10. Dilema Panjang

15 1 0
                                    

Praira de Lopes Mendes, airnya terlihat bening bak pecahan kristal. Lautnya yang luas memantulkan panorama langit yang kebiruan.

Biru terang, seperti manik mata Shawn.

Senorita berdiri di tepi Pantai Lopes Mendes sore itu. Bikini warna putih membalut tubuhnya. Rambutnya yang panjang dibiarkan tergerai. Begitu indah saat angin laut menerpanya.

"Noah ingin mengenalkan seseorang padamu. Bisakah kita ke resort sekarang?
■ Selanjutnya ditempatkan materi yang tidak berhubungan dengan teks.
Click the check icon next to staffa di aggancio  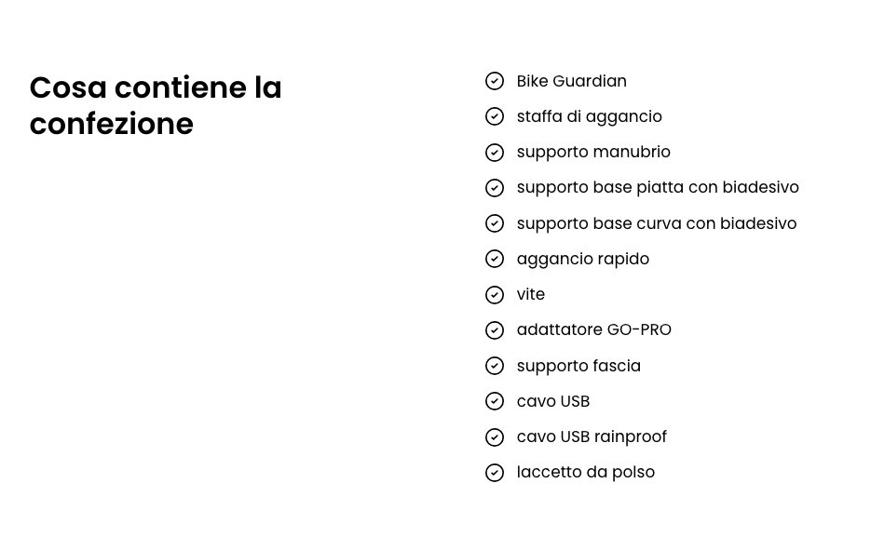pos(495,116)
Aku juga bosan kelamaan di sini."

Manik hijau itu melirik pada gadis yang baru saja berdiri di sampingnya. Bikini warna kuning tampak bagus di kulit eksotis Ester. Mata gadis berambut keriting itu memicing menahan sinar panas yang menerpanya.

Dihela napas panjang oleh Senorita."Kau pergi duluan saja. Aku mau coba berselancar dulu," ucapnya dengan acuh. Segera ia kenakan kacamata hitam, lantas berlari menuju laut sambil membawa papan selancar.
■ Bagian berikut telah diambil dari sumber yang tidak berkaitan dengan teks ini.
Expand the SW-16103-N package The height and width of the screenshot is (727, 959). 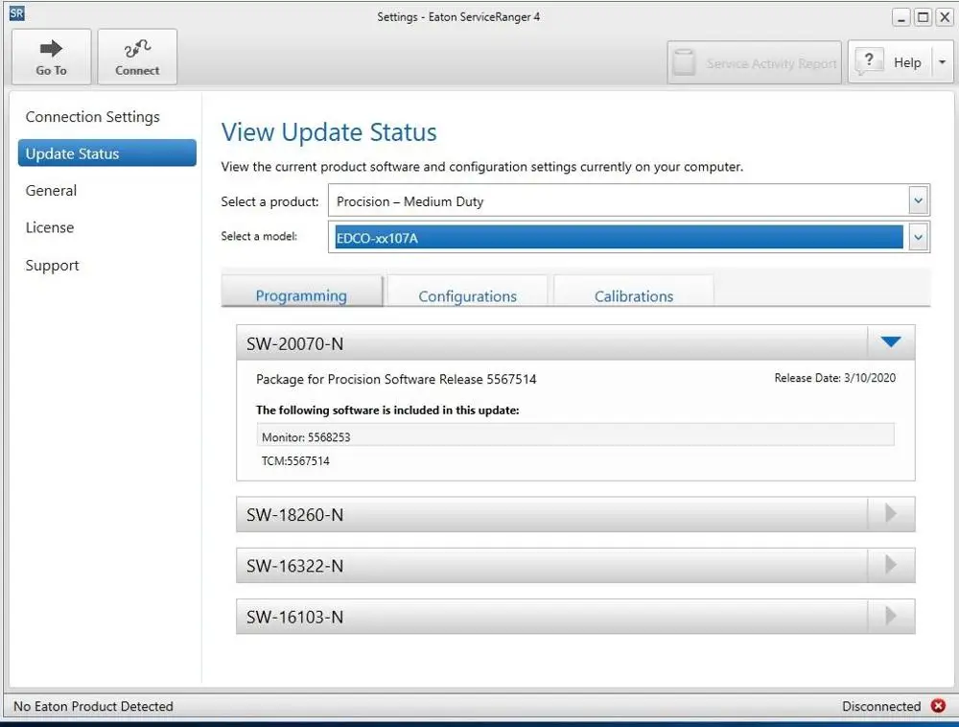(x=891, y=616)
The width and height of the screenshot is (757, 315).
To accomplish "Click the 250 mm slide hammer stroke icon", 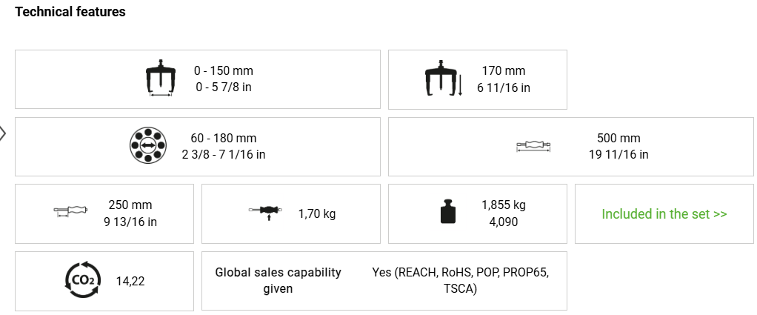I will click(71, 211).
Ester geleng-geleng. "Putus cinta sudah merusak otaknya," gerutunya lantas pergi.

Tiga bulan sudah berlalu. Namun, Senorita kesulitan melupakan Shawn dan malam panas mereka di hotel. Ester mengajaknya melihat pantai saat hari weekend. Dia berharap Senorita bisa sedikit melupakan masalahnya.

Sementara di kafe Jamesh hari ini sangat kacau. Para pengunjung terus beteriak dan menanyakan Senorita. Si botak jadi geram. Beberapa kali dia coba menghubungi Ester dan Senorita. Sayangnya, dua orang karyawannya itu sudah memblokir nomor Jamesh.

"Brengsek!"

Jamesh cuma bisa geleng-geleng melihat para pengunjung meninggalkan kafe dengan wajah kecewa.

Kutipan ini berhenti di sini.